Until now, the Paul Thomas Anderson-directed music video for “Divers,” the title track off Joanna Newsom’s new album, had only been available during select screenings in cinemas between October 16-October 22. (Interestingly, the New York screening happened at the IFC center, which Newsom traipses past in her last P. T. Anderson-directed video, a suggestively historical tour of Greenwich Village for the song “Sapokanikan.”) Now, as a press release states with Newsom-appropriate flourish, “homebodies the world over can…repeatedly revel in all the splendor and wonder provided by Joanna and [Paul Thomas Anderson’s] collaborative effort.” As in, it’s up on YouTube.

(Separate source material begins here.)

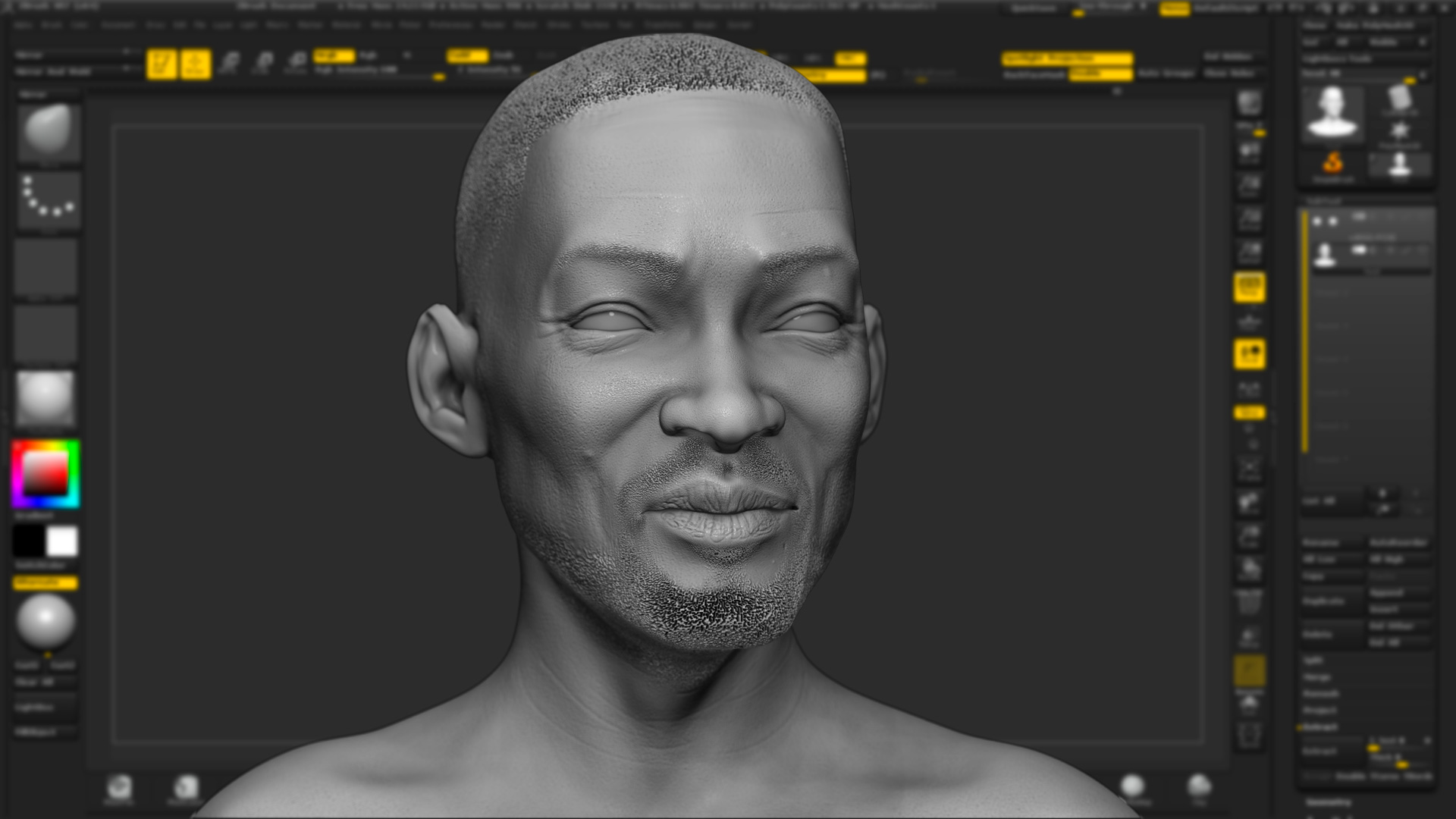Viewport: 1456px width, 819px height.
Task: Click the Duplicate subtool button
Action: click(x=1323, y=601)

Indeed, the video is just as splendid and wondrous as it claims — but what’s become most notable about P. T. Anderson’s music video direction is his restraint. While many directors are wont, especially as far as current music video trends go, to collage various locations and ornate costumes in often arbitrary bizarrerie, Anderson makes minimalist gestures to get to the cores of songs’ structures. With Fiona Apple’s “Hot Knife,” he literally split the screen into all of the different sonic components of the song, denuding the already raw track. With the aforementioned “Sapokanikan,” he simply captured Newsom walking throughout Greenwich Village in an effortless display of the present’s architectural, historical and personal smothering of the past, allowing the song to do most of the evocative work. Now, in “Divers,” we see Joanna Newsom suspended as a giant phantasm within a Natural History Museum-meets-acid-trip diorama of a mountain range. Over the course of 7 minutes (this is the longest track off the album), Newsom stays pretty much stationary as she sings and is obscured, on occasion, by multicolored smoke.

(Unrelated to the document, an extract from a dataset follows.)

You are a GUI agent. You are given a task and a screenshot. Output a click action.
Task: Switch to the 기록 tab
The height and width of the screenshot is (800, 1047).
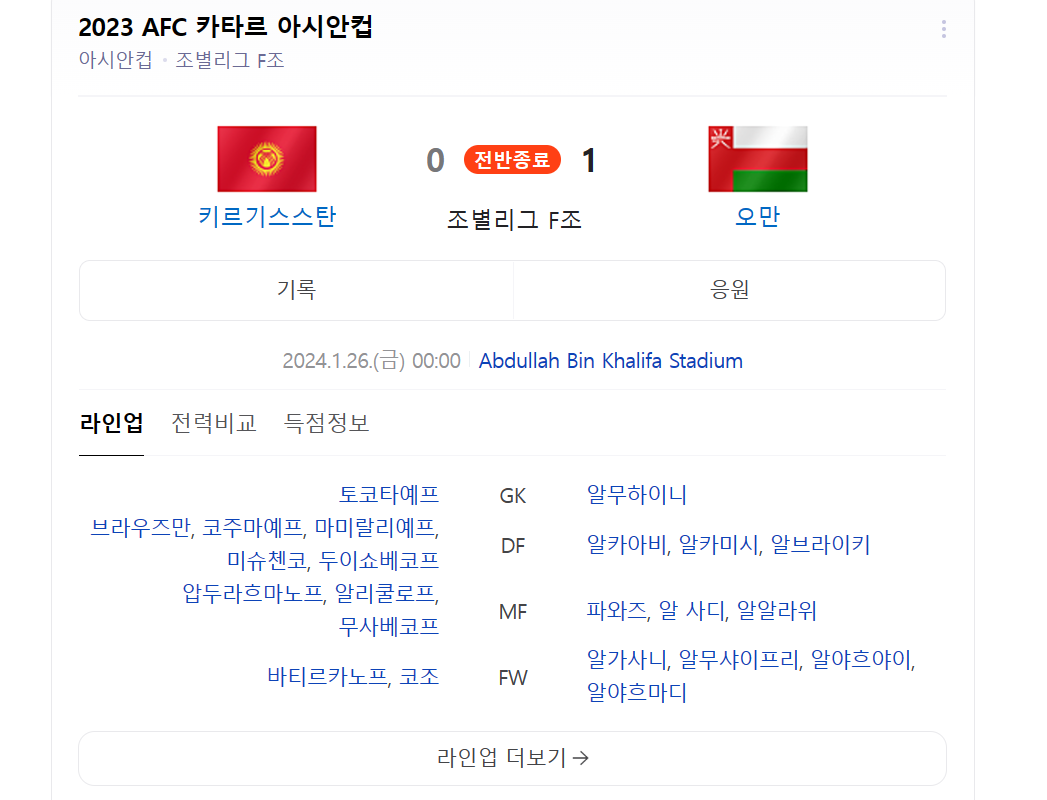pyautogui.click(x=296, y=290)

Perhaps the stanza that appears — apart from one mention of phosphorescence at low tide, which could explain the flowing colors — to reveal the most about the imagery is one in which Newsom likely rhetorically questions, “But how do you choose your form?/How do you choose your name?/How do you choose your life?/How do you choose the time you must exhale,/and kick, and rise?” For in this video she seems like someone who’s made it past the end of all of that — and is now gone and formless and nameless — in some otherworldly space.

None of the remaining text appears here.